- Education: Civil engineering
- Alma mater: Bangladesh University of Engineering and Technology
- Known for: Concord Group

= S. M. Kamaluddin =

Bangladeshi businessman (born 1943)

S. M. Kamaluddin (এস. এম. কামালউদ্দিন) is a Bangladeshi entrepreneur. He is the chairman of Concord Group, a conglomerate in Bangladesh. The company operates mainly in four business areas, including construction, real estate, building materials, and entertainment and hospitality.

== Early life and education ==
He graduated in civil engineering from Bangladesh University of Engineering and Technology in 1964.

== Career ==
Kamaluddin contributed to Bangladesh's construction industry by establishing a construction company. He founded Concord Construction Co. as a small proprietorship company in 1972. The company's first work was rebuilding seven bridges on the Dhaka-Chattogram highway due to the damages from the 1971 Liberation War.

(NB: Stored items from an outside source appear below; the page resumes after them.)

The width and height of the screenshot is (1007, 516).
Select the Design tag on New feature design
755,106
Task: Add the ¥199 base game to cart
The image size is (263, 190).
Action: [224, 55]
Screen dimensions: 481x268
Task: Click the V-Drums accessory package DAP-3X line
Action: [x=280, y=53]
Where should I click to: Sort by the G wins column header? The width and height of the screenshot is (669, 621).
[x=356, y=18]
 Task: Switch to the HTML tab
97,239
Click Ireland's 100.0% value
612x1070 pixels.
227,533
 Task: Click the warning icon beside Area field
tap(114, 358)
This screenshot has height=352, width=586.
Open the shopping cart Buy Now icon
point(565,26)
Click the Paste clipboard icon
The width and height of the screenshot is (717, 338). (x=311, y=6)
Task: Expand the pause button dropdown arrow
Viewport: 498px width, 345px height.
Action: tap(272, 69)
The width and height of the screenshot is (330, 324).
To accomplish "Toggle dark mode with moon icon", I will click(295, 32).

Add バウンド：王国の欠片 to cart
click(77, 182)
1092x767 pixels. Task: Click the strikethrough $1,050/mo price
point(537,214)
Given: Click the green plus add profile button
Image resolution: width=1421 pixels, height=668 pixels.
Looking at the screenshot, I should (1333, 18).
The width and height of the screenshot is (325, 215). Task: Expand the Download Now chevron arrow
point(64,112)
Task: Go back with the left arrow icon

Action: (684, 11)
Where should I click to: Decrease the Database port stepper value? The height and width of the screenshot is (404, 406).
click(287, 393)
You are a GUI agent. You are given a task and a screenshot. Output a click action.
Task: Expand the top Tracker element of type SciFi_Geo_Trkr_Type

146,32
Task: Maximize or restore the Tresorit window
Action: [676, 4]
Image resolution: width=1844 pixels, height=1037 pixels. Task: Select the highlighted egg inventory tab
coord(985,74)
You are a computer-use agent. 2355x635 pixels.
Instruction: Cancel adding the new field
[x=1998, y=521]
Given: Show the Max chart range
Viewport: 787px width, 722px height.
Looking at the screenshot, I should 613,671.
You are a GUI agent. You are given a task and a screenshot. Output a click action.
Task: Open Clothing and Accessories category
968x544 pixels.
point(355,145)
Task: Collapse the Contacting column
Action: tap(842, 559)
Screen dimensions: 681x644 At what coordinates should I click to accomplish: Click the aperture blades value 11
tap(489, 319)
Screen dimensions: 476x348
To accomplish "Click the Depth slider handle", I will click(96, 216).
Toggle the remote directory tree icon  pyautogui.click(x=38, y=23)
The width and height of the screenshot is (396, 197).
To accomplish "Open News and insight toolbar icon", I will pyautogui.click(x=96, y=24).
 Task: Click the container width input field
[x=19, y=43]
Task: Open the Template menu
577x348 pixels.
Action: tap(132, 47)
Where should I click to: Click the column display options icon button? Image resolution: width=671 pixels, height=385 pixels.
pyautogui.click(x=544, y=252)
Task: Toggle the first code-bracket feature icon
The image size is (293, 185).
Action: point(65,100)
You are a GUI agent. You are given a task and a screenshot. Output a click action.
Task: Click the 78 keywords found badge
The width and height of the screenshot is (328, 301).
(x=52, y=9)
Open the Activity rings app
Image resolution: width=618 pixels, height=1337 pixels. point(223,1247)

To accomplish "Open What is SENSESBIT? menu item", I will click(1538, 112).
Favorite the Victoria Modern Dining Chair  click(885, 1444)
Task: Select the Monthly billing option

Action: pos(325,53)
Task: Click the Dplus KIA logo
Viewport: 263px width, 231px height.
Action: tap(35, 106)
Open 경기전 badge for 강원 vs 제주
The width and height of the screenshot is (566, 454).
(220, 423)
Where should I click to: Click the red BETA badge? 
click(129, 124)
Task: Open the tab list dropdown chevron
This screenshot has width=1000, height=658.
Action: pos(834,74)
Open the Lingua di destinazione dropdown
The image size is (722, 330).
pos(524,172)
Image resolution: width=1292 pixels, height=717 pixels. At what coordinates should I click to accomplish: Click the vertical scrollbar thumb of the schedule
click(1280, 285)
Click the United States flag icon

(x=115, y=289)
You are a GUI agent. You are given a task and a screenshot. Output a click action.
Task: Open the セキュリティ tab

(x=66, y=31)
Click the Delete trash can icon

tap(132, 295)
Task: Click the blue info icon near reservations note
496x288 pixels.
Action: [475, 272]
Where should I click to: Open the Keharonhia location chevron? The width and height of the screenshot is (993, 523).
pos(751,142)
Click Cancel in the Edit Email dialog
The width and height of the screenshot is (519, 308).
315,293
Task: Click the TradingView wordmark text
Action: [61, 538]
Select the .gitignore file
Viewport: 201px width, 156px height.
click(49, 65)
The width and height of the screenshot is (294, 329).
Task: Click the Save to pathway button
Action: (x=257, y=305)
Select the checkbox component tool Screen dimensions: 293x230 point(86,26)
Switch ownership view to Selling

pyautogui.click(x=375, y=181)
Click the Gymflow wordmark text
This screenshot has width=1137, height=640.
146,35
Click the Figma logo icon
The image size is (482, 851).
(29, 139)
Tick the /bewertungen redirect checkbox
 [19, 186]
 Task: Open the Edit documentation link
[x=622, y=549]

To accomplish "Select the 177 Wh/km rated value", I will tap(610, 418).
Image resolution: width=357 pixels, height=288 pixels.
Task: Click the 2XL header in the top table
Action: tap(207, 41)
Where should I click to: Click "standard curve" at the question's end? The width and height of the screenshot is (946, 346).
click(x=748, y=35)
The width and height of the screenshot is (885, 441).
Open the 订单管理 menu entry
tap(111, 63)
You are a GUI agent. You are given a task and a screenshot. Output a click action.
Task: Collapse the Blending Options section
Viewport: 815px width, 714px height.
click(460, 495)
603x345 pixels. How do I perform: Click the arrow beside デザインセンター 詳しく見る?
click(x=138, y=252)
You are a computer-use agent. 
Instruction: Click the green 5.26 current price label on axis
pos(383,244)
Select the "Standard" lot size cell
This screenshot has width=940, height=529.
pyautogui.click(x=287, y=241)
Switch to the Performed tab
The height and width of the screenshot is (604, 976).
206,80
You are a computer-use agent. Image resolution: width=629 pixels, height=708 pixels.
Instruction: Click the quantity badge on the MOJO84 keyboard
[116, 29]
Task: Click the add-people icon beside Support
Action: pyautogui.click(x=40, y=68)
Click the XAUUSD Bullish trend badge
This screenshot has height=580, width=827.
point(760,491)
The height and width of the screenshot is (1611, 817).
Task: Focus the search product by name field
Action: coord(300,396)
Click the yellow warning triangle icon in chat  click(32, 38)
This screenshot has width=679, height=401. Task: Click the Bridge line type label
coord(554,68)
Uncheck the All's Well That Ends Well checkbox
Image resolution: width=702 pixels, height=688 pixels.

In 1976, Kamaluddin converted Concord Construction Co. to Concord Engineers & Construction Limited. Since then, the company has completed projects including National Martyrs' Memorial, Hazrat Shahjalal International Airport, World Trade Centre in Chattogram, Comcentre in Singapore under his leadership. He introduced the theme park concept in Bangladesh with Fantasy Kingdom in Ashulia. It was the country's biggest theme park.

Kamaluddin is the founder life member of North South University's trustee board. He is also the founding president of the Korea-Bangladesh Chamber of Commerce & Industry.